Although the fund’s large-cap exposure went up significantly last year, he has brought them down in 2021 (currently around 58% of the fund. Despite the manager’s ability to quickly exit stocks that don’t meet his criteria, there have been instances where he has held on to a stock that has underperformed over the short term based on his conviction levels. This benchmark agnostic approach and concentrated portfolio give the fund a unique flavor. Having said that, the portfolio is not without risks and could underperform in a momentum-driven market.

SBI Bluechip Fund 

  • Category: Large Cap
  • Star Rating: 4 stars
  • Analyst Rating: Bronze
  • Fund Manager: Sohini Andani
  • Inception: February 14, 2006
  • Return: 55.85% (1 year), 12.86% (3 year), 12.79% (5 year), 14.89% (10 year), 11.70% (since inception). Return of regular plan as on June 21, 2021.
  • Date of Analysis: May 2021
  • Number of stocks: 54
  • Assets in top 10 holdings: 47%
  • Assets under management: Rs 28,211 crore (May 2021)
  • Investment Style: Large Blend
  • Total Expense Ratio: 1.79% (regular), 0.98% (direct)
  • Fund Overview 

We think that Sohini Andani has the capability to deliver consistent returns over the long term and this holds the fund in good stead.

The AMC differentiates its funds based on absolute and relative-return frameworks. The Bluechip fund is a relative-return strategy focused on finding incremental fundamental change, positive market expectations, and relative valuations, measured by sales growth, EBITDA margins, and market share changes. They look at firms in terms of their visibility of growth and undertake company visits with a view to evaluate their business models. They have an active universe of stocks that are reviewed quarterly.

While the filters for relative and absolute funds are clearly defined, stocks could fall into either framework, and the differentiation could blur.

The fund has largely maintained an orientation towards growth stocks and is focused on long-term (three- to five-year) visibility.
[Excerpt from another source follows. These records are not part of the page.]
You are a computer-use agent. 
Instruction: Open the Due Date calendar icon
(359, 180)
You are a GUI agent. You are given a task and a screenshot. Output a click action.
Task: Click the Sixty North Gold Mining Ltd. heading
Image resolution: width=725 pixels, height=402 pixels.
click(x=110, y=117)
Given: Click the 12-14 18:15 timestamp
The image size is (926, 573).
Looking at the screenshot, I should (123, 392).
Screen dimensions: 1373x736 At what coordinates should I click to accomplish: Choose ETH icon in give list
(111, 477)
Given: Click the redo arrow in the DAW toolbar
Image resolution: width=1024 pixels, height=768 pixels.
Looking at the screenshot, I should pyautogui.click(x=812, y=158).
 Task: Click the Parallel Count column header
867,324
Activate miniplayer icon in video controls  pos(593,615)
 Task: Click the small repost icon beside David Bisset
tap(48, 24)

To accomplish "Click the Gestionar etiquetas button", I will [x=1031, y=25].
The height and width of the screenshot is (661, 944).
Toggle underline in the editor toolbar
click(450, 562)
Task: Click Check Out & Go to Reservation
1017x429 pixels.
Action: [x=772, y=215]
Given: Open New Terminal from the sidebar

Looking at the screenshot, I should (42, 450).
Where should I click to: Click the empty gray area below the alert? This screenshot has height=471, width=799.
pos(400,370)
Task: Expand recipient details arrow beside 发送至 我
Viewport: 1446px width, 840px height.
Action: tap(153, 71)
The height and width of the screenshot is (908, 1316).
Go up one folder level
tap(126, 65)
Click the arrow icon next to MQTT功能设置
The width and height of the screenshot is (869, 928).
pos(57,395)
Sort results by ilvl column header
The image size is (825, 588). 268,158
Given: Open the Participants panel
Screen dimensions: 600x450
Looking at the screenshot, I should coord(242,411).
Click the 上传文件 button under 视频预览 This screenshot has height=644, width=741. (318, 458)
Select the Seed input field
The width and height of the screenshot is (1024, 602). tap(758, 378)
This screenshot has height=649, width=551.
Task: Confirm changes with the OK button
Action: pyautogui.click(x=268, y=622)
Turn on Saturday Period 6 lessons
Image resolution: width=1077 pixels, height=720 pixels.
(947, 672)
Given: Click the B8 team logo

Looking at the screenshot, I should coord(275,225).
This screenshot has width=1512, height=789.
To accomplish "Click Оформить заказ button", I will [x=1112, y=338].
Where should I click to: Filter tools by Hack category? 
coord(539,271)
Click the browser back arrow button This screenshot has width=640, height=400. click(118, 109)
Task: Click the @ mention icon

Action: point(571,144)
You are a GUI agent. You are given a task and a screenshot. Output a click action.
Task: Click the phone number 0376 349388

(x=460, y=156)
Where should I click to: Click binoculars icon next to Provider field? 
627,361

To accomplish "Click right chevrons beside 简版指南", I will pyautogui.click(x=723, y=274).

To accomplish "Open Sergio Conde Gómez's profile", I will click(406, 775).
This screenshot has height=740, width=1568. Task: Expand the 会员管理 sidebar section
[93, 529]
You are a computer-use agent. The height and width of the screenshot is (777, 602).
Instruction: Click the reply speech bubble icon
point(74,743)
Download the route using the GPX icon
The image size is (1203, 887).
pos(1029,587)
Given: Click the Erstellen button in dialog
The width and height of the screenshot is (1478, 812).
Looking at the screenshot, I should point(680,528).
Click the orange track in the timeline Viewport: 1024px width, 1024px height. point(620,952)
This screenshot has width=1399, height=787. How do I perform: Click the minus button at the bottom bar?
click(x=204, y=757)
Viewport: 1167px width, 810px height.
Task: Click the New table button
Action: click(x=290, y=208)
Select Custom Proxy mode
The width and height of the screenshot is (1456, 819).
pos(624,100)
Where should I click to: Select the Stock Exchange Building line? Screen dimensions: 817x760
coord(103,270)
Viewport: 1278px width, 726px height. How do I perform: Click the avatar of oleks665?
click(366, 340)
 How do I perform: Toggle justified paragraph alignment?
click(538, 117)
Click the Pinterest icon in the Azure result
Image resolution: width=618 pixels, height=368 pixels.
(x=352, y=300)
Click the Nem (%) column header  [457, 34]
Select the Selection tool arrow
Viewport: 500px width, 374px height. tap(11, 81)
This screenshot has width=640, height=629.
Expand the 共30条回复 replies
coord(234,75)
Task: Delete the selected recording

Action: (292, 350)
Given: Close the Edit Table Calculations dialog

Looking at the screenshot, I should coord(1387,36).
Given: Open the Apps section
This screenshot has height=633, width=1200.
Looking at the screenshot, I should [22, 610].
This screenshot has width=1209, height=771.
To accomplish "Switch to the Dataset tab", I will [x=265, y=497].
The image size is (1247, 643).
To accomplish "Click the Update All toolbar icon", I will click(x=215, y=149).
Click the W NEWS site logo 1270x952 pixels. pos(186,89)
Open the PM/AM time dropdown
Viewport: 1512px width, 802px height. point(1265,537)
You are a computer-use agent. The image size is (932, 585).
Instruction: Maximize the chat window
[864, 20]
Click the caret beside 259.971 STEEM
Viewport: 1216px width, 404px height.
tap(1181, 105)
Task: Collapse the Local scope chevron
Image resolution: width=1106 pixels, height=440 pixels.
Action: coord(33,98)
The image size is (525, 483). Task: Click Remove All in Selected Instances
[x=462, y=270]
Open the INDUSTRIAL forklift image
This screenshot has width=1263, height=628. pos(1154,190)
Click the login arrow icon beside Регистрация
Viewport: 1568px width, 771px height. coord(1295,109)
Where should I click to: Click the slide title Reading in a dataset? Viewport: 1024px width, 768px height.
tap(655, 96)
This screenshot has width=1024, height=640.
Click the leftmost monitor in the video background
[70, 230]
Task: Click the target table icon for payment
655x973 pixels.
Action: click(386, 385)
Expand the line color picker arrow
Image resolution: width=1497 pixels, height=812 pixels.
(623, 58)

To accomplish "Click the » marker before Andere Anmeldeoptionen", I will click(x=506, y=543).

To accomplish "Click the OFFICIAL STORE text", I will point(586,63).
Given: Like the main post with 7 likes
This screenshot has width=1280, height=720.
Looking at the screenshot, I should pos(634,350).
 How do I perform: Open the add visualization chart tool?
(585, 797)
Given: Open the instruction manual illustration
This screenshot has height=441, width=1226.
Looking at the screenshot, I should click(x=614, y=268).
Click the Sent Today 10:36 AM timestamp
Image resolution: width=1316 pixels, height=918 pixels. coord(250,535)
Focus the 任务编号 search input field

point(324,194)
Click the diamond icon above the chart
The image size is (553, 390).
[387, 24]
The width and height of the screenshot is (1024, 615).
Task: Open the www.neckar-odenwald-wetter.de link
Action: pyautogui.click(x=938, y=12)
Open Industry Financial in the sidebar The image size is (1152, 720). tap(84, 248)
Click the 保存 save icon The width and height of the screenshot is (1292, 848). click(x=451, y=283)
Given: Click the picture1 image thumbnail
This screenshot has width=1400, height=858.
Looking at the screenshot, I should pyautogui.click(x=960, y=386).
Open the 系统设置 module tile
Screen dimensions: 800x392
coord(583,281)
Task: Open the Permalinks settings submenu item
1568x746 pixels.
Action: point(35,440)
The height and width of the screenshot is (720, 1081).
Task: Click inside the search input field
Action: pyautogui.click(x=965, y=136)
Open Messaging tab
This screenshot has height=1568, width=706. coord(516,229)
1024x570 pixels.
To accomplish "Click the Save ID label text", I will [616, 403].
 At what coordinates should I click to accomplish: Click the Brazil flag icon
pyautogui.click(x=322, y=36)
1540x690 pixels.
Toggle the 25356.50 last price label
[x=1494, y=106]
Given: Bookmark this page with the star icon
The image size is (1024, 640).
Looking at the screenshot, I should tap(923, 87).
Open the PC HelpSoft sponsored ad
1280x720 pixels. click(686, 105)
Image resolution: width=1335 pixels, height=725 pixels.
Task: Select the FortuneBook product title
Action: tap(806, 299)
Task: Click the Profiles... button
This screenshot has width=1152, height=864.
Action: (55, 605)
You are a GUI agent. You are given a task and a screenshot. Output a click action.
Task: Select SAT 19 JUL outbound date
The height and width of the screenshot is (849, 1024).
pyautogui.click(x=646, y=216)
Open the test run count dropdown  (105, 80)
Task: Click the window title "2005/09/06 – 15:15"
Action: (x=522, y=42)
The team tends to stay away from momentum-based ideas and focuses on bottom up stock-picking, which overlooks short-term market aberrations. This could lead to some short-term underperformance.

We think their approach towards investing in companies with high ESG scores is a positive measure towards maintaining a “clean” portfolio. The in-house model portfolio forms the basis for stock picks and consists of the analyst team’s best ideas. Valuations are looked at on an absolute basis relative to the stock’s 10-year history. While they avoid event-based investing (possibility of a merger/acquisition), they tend to invest in IPOs.